Woman doing Reclining spinal twist

Try it out:

  1. Lay flat on your back on your mat.
  2. Place your arms out to the side in a T-shape.
  3. Lift your knees to your chest.
  4. Gently allow your knees to fall to the right side.
  5. Breathe deeply into the sides of your body for 10 breaths.
  6. Slowly bring your knees back to center and drop them to the left.
  7. Breathe deeply and hold the pose for another 10 breaths.
  8. To exit the pose, gently bring your knees to center, place your feet down, and let the spine relax.
Top Tip
If your knees don’t come to the floor, grab a cushion or a block and place it under your knees. This will allow your shoulders to stay grounded and your legs to relax without putting too much strain on the spine.

4. Child's pose

This is a wonderful posture for calming and relaxing the body and mind and may help soothe an irritated digestive system. It may also help with the nausea that often comes from having colds and congested sinuses.

Woman doing Child's pose

Try it out:

  1. Kneel on your mat.
  2. Spread your knees wide.
  3. Fold your torso forward, bringing your forehead to the mat.
  4. Reach your arms forward or have them resting by your sides.
  5. Breathe deeply and hold the pose for up to 2 minutes.
Top Tip
For even deeper relaxation, place a bolster or cushion under your chest — the extra support will allow your body to release any pent up tension.

5. Supported bridge pose

This pose is a wonderful chest opener that may help you expand your breath, filling your lungs and helping to clear congested airways.
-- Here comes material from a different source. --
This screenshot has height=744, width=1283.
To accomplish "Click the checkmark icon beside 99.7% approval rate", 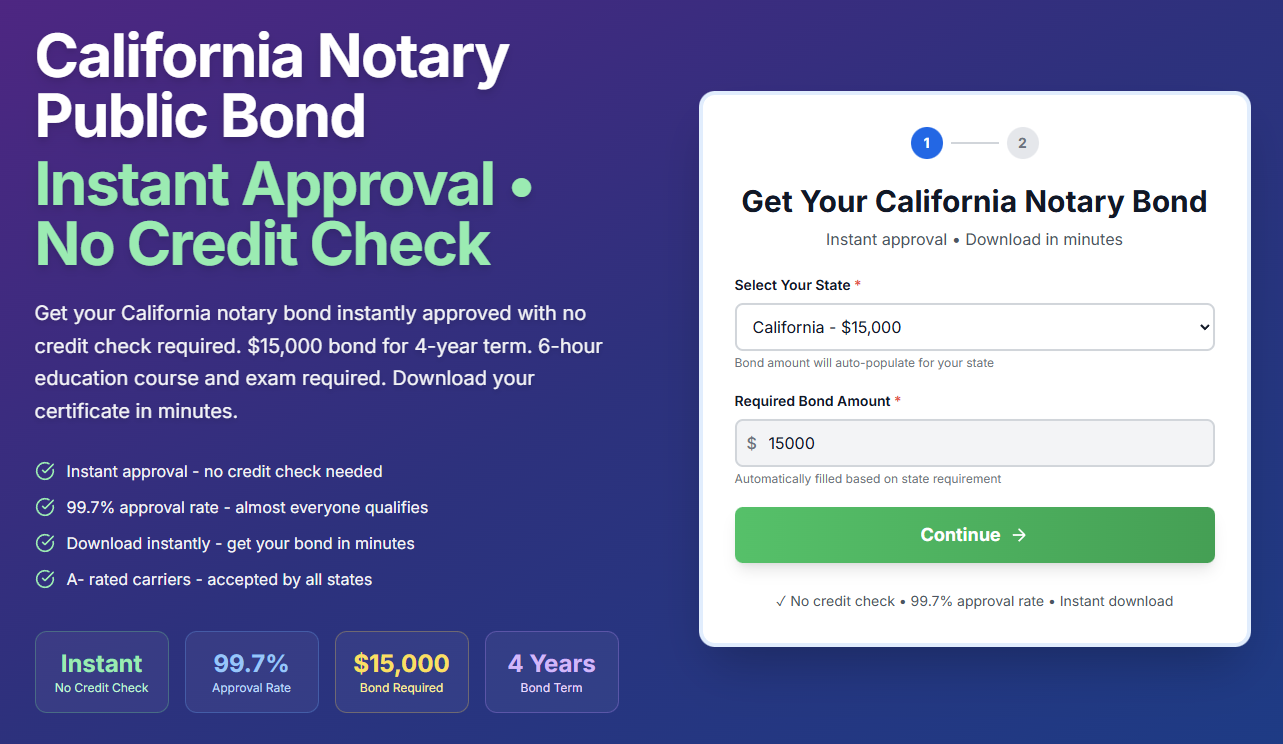I will [45, 507].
You will need a yoga block or a firm bolster to do this pose properly.

Woman doing Supported bridge pose

Try it out:

  1. Start by placing your block or bolster to your side.
  2. Lay flat on your back on the mat.
  3. Bring your knees up and place your feet close to your hips.
  4. Ensure your feet are hip width apart.
  5. Firmly press into the feet to raise your hips off the ground.
  6. Once they are high enough, slide the block under the back of the pelvis.
  7. Settle your upper back on the mat with your arms by your sides.
  8. Hold the posture for at least 10 deep breaths.
  9. To exit the pose, remove the block and slowly curl your spine back down onto the mat.
Top Tip
For an extra stretch, try lifting the arms and resting them on the floor behind your head.

6. Seated wide leg forward fold

This posture is great for releasing tension in the hips, back, and hamstrings that can often get tight and achy during bouts of illness. It’s also a forward fold, which may help improve blood flow to the sinuses.

Woman doing Seated wide leg forward fold pose

Try it out:

  1. Sit on your mat and reach your legs out as wide as is comfortable.
  2. Place your hands in front of you and slowly walk them forward.
  3. Allow your torso to fold from the hips as your hands move further away.
  4. Once you feel the stretch, relax your head and neck completely.
  5. Breathe deeply into the back body, expanding your ribs fully.
  6. Hold for up to 5 minutes.
  7. To exit the pose, slowly lift your torso, bring legs together, and hug your knees to your chest.
Top Tip
Place a bolster or block under your forehead if you want extra support for your head and neck.

Does yoga really help with sickness?

While it’s definitely more tempting to reach for cough medicine and hot tea, it might be beneficial to reach for your yoga mat, too. Keeping the body moving gently by using yoga when you're sick might help relieve the aches and pains associated with illness, allowing your immune system to work more effectively while you are in a relaxed state.